Menurut Mufti, DPR tidak menerima informasi maupun pembahasan terlebih dahulu sebelum kebijakan penyesuaian harga Pertamax dan Pertamax Green diberlakukan.
"Kami sangat menyayangkan jika kebijakan yang menyangkut kepentingan rakyat diambil tanpa melibatkan DPR sebagai representasi rakyat," ujarnya, Rabu (10/6/2026).
Ia menilai meskipun Pertamax dan Pertamax Green merupakan BBM nonsubsidi, perubahan harga tetap memiliki dampak terhadap aktivitas ekonomi masyarakat.

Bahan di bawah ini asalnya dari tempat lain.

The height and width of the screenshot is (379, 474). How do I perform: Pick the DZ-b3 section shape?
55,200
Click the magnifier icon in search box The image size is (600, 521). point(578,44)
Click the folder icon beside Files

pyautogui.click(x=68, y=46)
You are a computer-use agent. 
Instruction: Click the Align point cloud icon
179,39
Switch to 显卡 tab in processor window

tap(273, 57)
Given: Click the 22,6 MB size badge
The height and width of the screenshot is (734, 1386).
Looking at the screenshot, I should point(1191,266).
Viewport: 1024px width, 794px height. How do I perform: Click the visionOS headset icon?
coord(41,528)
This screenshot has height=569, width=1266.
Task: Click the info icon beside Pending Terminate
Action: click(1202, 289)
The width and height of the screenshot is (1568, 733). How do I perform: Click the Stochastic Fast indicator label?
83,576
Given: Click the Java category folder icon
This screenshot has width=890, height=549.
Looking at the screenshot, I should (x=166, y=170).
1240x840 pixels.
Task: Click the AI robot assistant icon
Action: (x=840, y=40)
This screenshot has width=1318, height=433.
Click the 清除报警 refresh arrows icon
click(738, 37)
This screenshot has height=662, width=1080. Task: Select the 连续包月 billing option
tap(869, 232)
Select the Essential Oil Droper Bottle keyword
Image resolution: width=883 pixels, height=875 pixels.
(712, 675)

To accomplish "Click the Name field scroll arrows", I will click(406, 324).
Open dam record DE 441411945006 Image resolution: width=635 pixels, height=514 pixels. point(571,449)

Karena itu, komunikasi antara pemerintah, Pertamina, dan DPR dinilai perlu diperkuat agar setiap kebijakan strategis dapat dipahami publik secara lebih baik.
Di sisi lain, Pertamina Patra Niaga menyatakan penyesuaian harga dilakukan berdasarkan mekanisme yang berlaku dan melalui evaluasi sesuai formula yang ditetapkan pemerintah.
Corporate Secretary Pertamina Patra Niaga, Roberth MV Dumatubun, mengatakan kebijakan tersebut merupakan bagian dari tata kelola energi yang bertujuan menjaga keberlangsungan bisnis dan kepastian pasokan energi.
"Penyesuaian harga Pertamax dan Pertamax Green dilakukan setelah melalui proses evaluasi sesuai formula harga yang ditetapkan pemerintah," kata Roberth.
Mulai 10 Juni 2026, harga Pertamax ditetapkan Rp16.250 per liter, sedangkan Pertamax Green 95 menjadi Rp17.000 per liter.
Komisi VI DPR berharap ke depan setiap kebijakan yang berdampak luas terhadap masyarakat dapat disampaikan secara lebih terbuka dan melibatkan komunikasi yang lebih intensif dengan parlemen.